EXERCISE OBJECTIVE
Repeat the lines below exactly as written, please, from the line with "TheBig5 (276, 1178)" to the line with "[Menu] (385, 25)", both lines included, and no others.

PROVIDED ENTRIES
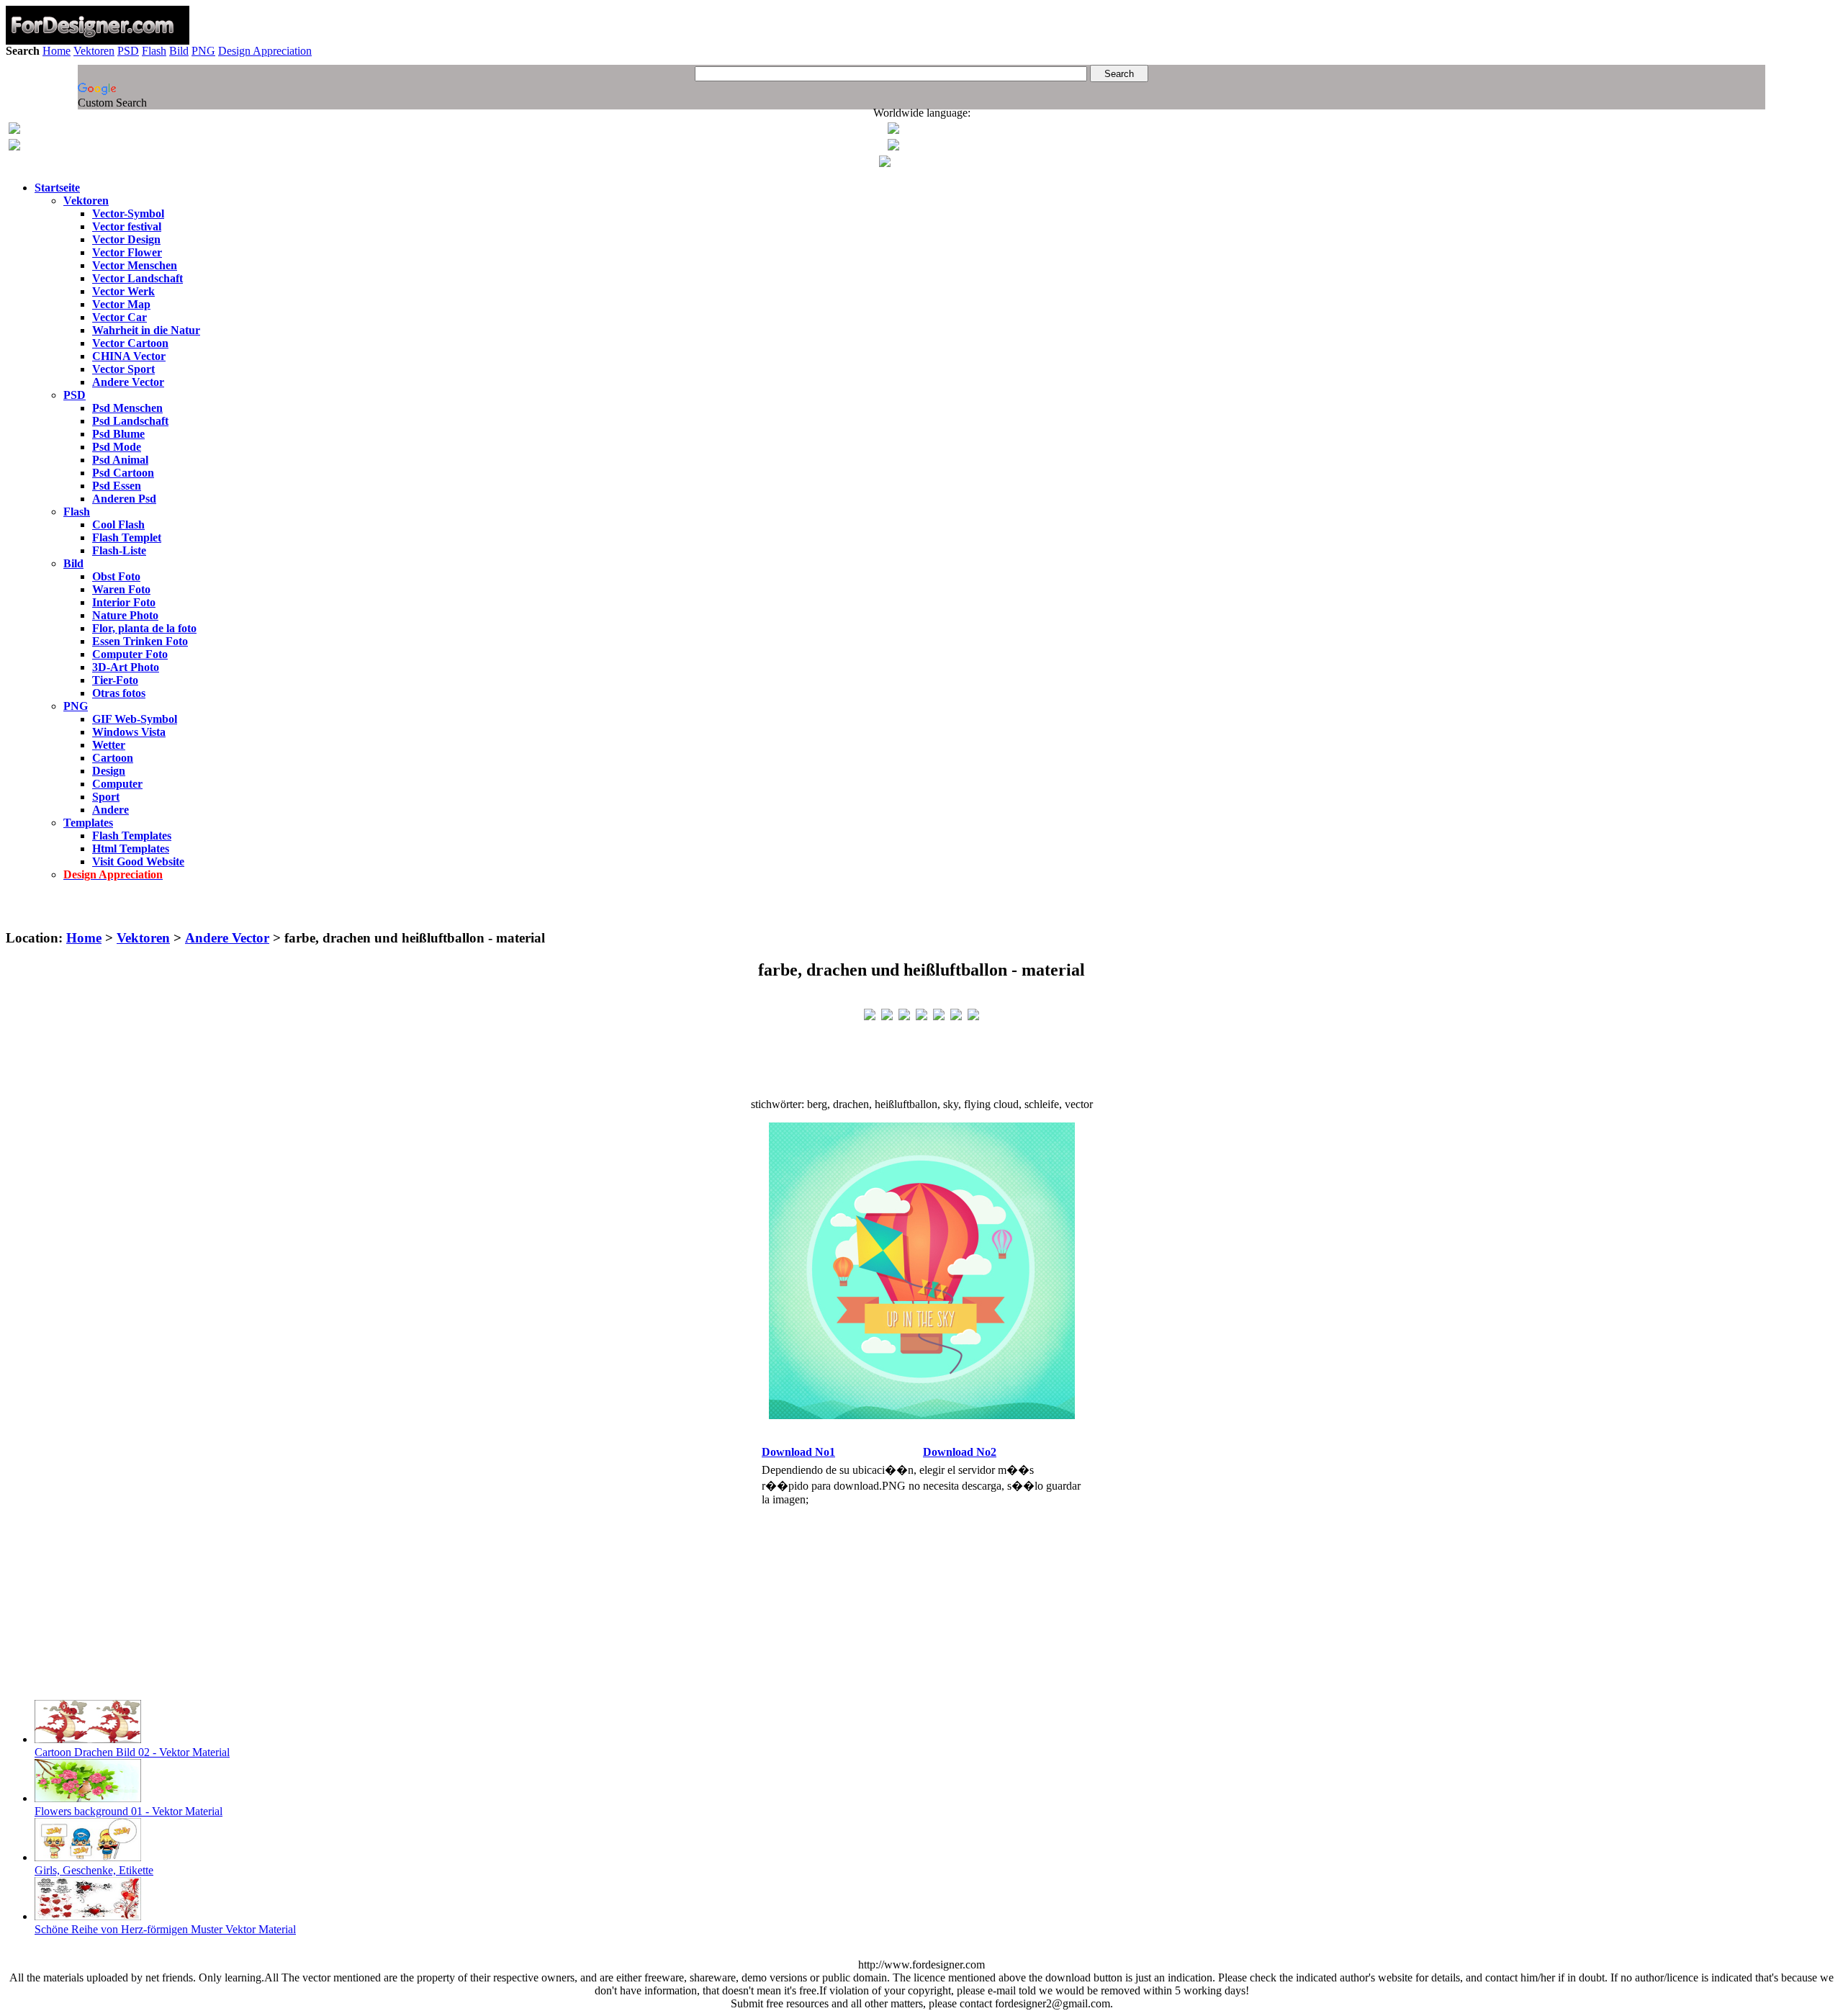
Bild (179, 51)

* * *

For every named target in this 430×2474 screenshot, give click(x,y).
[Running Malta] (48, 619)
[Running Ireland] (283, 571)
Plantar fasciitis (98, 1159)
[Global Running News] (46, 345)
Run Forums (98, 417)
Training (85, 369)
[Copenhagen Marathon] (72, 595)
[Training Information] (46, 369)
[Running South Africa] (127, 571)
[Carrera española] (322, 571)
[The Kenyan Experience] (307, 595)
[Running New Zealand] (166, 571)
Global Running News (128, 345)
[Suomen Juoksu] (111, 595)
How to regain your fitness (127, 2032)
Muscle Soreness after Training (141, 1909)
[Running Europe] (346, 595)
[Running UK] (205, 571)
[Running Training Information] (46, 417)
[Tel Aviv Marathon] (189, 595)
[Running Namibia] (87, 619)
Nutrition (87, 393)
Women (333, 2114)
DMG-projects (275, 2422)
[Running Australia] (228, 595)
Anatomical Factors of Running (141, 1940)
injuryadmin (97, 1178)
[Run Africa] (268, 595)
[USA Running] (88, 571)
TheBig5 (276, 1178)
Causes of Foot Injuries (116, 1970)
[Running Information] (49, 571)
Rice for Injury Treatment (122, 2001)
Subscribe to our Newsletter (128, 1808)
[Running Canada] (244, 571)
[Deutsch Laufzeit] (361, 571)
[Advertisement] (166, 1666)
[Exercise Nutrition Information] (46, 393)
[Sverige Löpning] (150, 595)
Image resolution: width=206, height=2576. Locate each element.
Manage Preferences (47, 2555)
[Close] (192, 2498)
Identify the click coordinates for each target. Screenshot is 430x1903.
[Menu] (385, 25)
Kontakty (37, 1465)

ANSWER SECTION
TheBig5 (276, 1178)
Causes of Foot Injuries (116, 1970)
[Running Information] (49, 571)
Rice for Injury Treatment (122, 2001)
Subscribe to our Newsletter (128, 1808)
[Running Canada] (244, 571)
[Deutsch Laufzeit] (361, 571)
[Advertisement] (166, 1666)
[Exercise Nutrition Information] (46, 393)
[Sverige Löpning] (150, 595)
Image resolution: width=206, height=2576. Locate each element.
Manage Preferences (47, 2555)
[Close] (192, 2498)
Identify the click coordinates for each target. Screenshot is 430x1903.
[Menu] (385, 25)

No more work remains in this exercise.